In John’s Gospel his use of metaphors tends to be limited to the gate, the shepherd and the vine and the branches. In his communities, there were obviously problems of division and even hostility over who was right, with tensions enduring, in families and among friends, from the move away from the Temple into worshipping Christian communities gathering in homes to recognize Jesus in the Breaking of the Bread.
And there were also threats from false prophets along the way, so the warning is to be discerning as to who the true shepherds were. Like the chaps on the road to Emmaus turning back to where the real action was in Jerusalem, we are called to engage with those in our local scene.
Then there is the image of the gate to the paddock of protection and belonging, which Jesus uses of himself, the means by which we gain access to him and his love and concern. Yet, there is movement to and from or in and out, as we have access to the open pastures of the fields of life, where we have the freedom to find our own way, and the opportunity to make our own decisions, hopefully for the better. Then there is the reassurance of coming home and finding rest with him who shows the way and provides security.

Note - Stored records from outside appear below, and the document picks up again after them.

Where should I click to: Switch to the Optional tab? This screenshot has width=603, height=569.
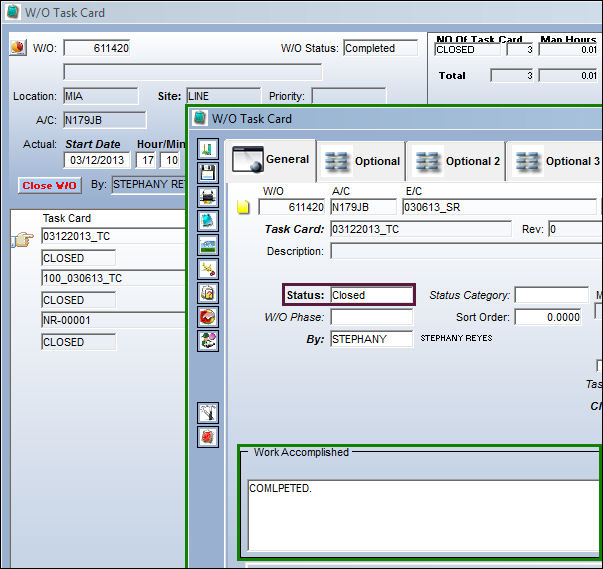point(361,161)
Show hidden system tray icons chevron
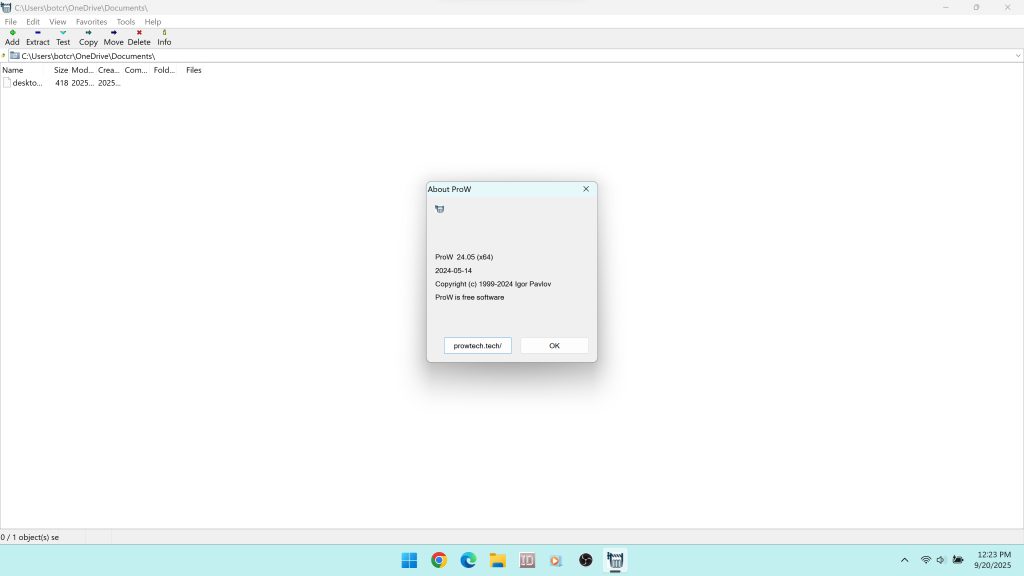Viewport: 1024px width, 576px height. coord(905,560)
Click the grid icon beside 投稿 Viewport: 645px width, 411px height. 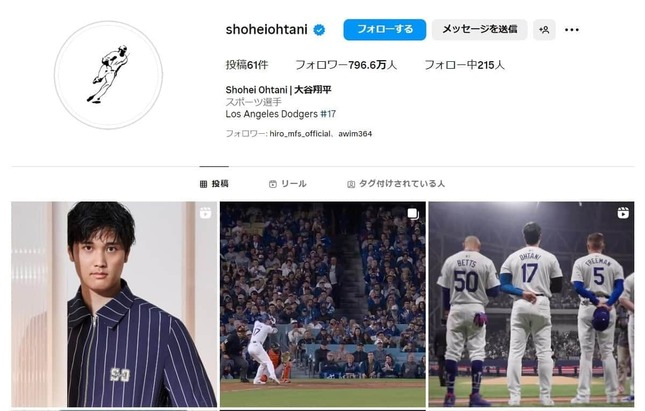pos(203,184)
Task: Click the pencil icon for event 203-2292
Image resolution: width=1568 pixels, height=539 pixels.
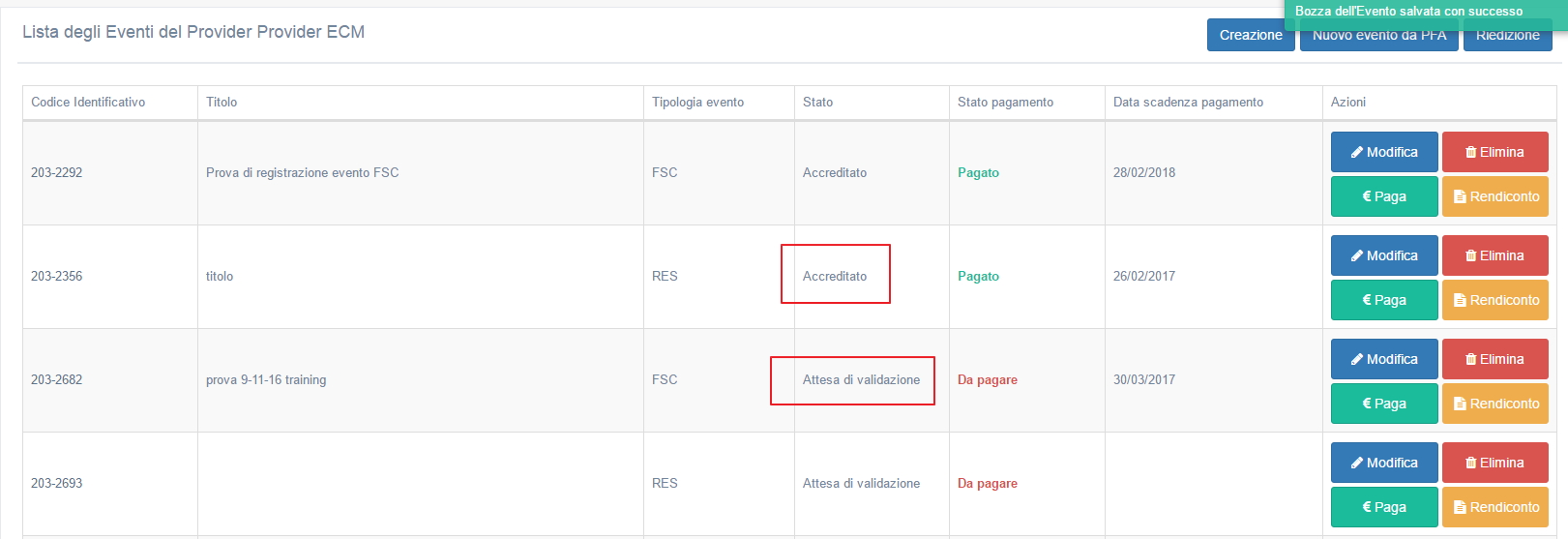Action: point(1357,152)
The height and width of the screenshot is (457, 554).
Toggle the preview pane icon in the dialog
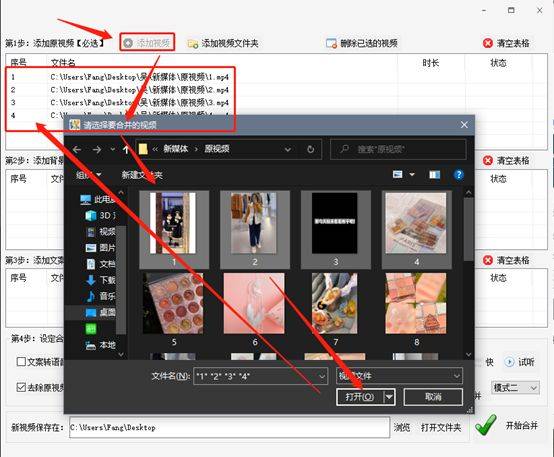pyautogui.click(x=434, y=175)
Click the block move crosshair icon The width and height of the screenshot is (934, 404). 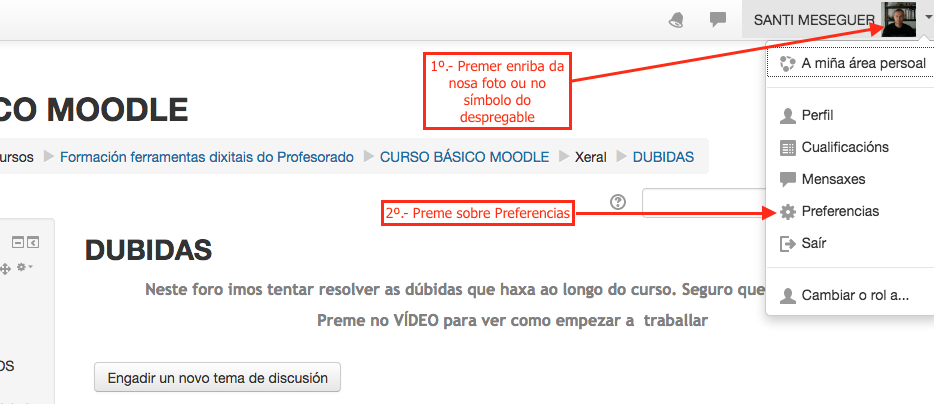coord(6,267)
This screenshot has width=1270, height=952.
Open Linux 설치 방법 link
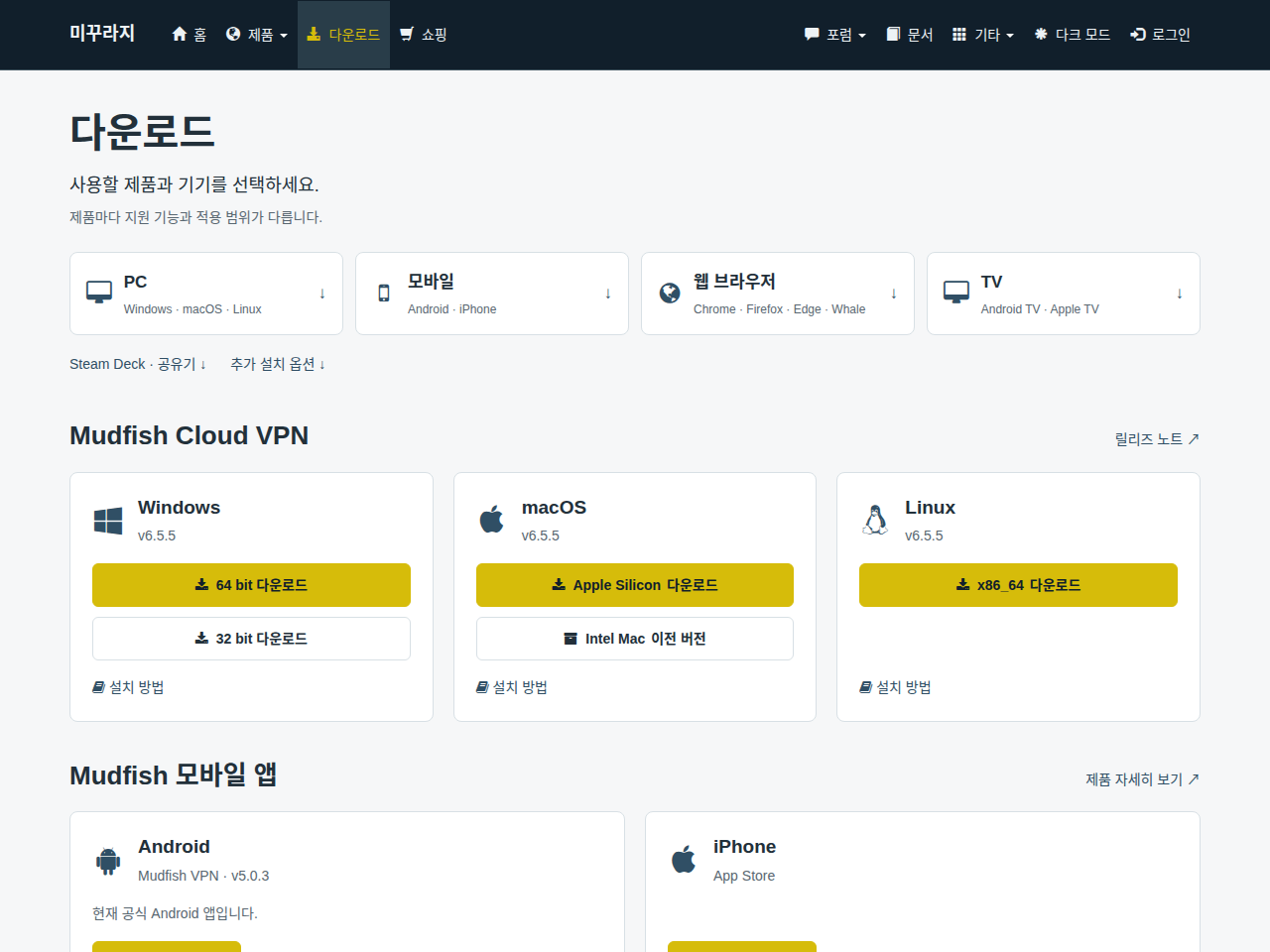(x=895, y=687)
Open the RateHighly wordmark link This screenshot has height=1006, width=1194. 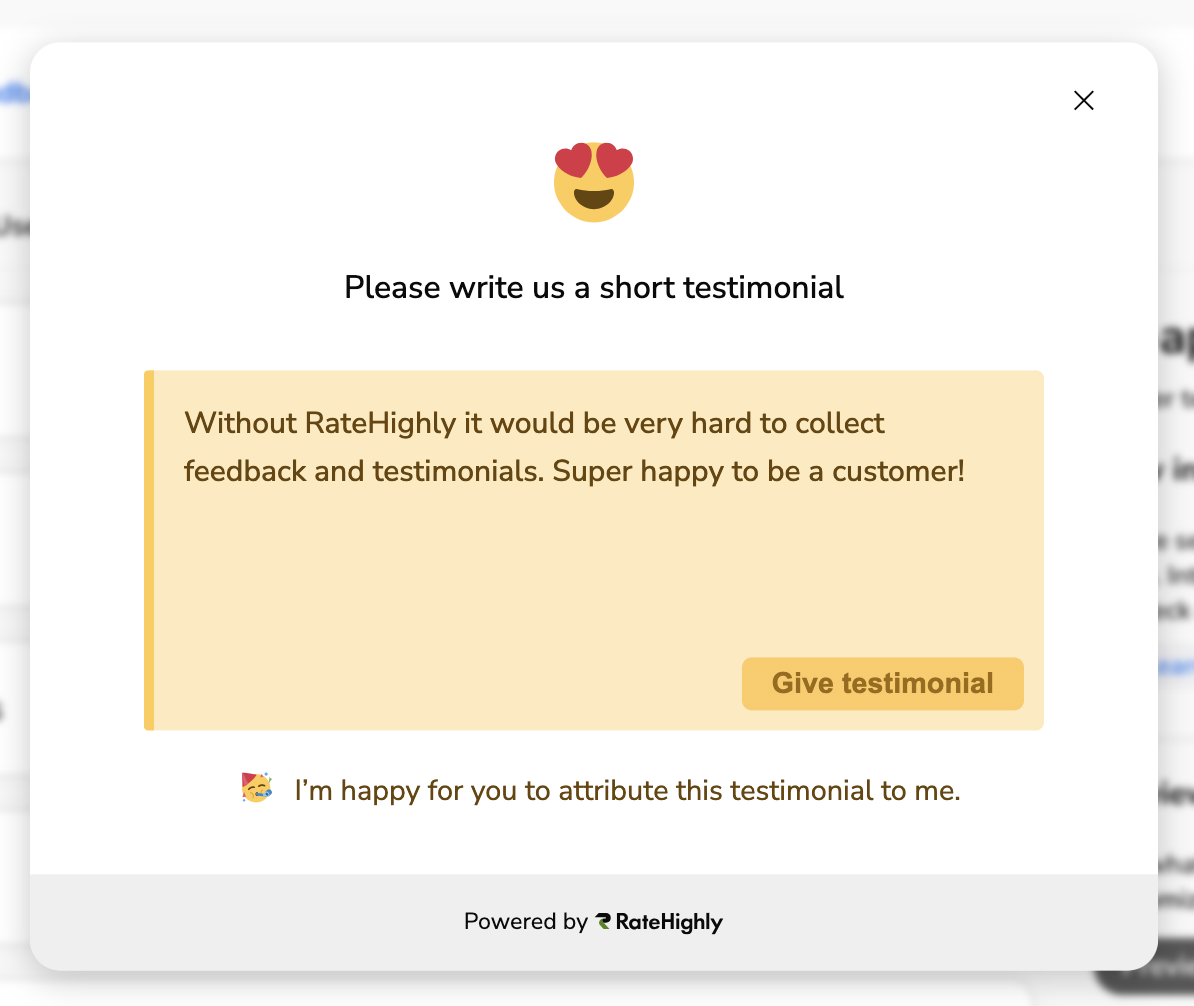(669, 922)
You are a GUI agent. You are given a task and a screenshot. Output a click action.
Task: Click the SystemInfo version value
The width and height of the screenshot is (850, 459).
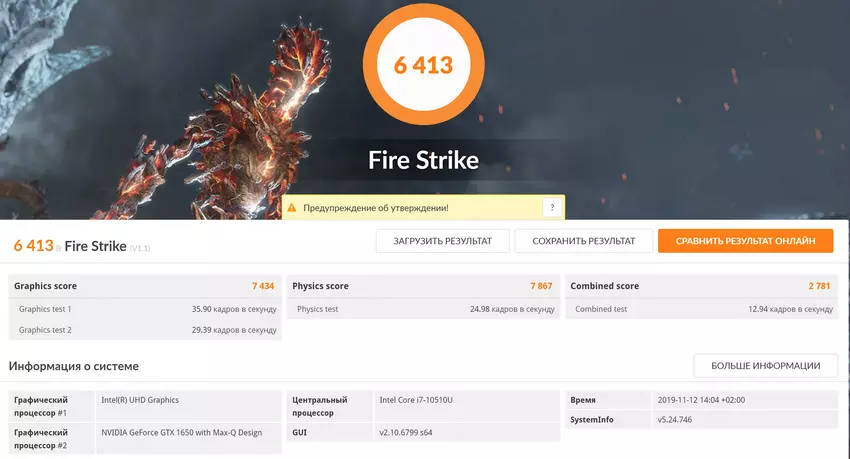pos(674,419)
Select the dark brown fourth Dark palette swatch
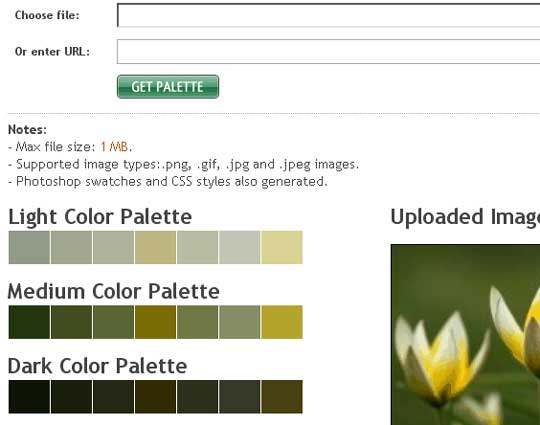The image size is (540, 425). (x=155, y=397)
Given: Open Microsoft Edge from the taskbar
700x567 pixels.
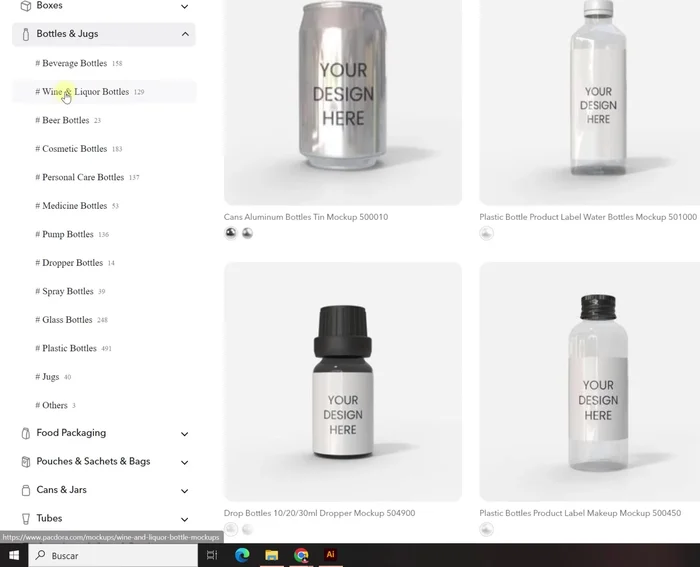Looking at the screenshot, I should point(242,555).
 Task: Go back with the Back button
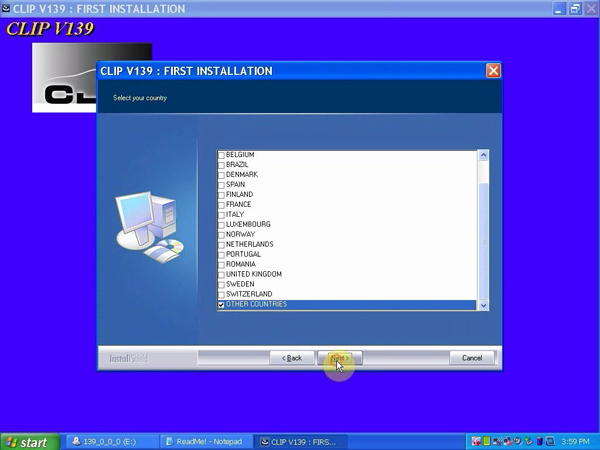291,358
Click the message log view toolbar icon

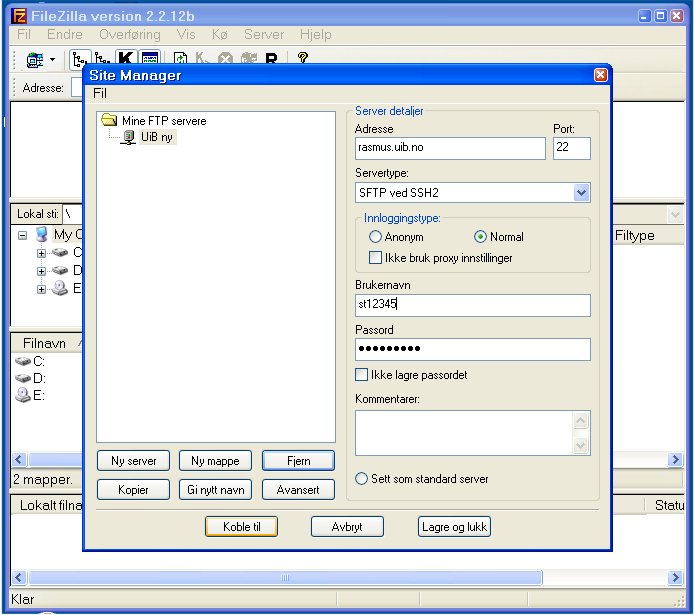[x=149, y=60]
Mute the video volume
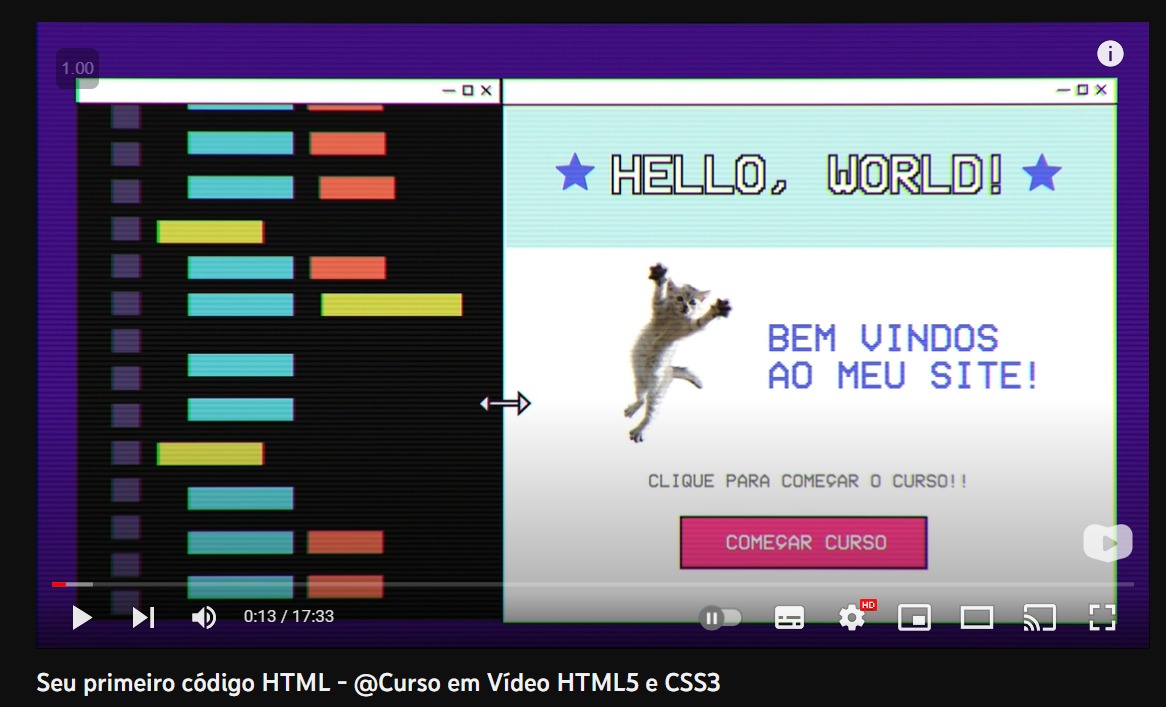The width and height of the screenshot is (1166, 707). [204, 617]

There is a balance implied, between the need to go each way through the gate. As Brendan Byrne SJ puts it well: “If the sheep are to flourish, they have to come and go through the gate of the fold; if they stay within the fold, they will decline for lack of pasture. If they don’t return to the fold, but stay out in the hillsides all night, they will be at risk. So, daily they have to come and go through the gate, which then becomes their means of access to both protection and growth.” This image can also be taken as a pointer to the need for belonging and being a member of a thriving community, working together.
Old Testament references are often enough made to God as one who loves his flock and who shepherds it through the trials and tribulations of life, as in the psalm most often used for funerals, in “The Lord is My Shepherd”, today’s psalm of reassurance and comfort. I guess the only trouble is that it can be overdone, perhaps so familiar that we don’t reflect so much on the words and their meaning in terms of the faith dimension.
And so we look at the bigger picture of Jesus extending his pastoral mission to the disciples, who are commissioned to continue the role of shepherding and leading by example, in going out to build Christian communities, a role for all of us in our own way.
Then I consider the extended metaphor of you and me as sheep to be guided and to follow the leader, but with reservations, as I like to see us all as people who think for ourselves, rather than blindly following without reflection, and making our own decisions, in the context of applying Gospel principles to our lives, and so to the lives of others.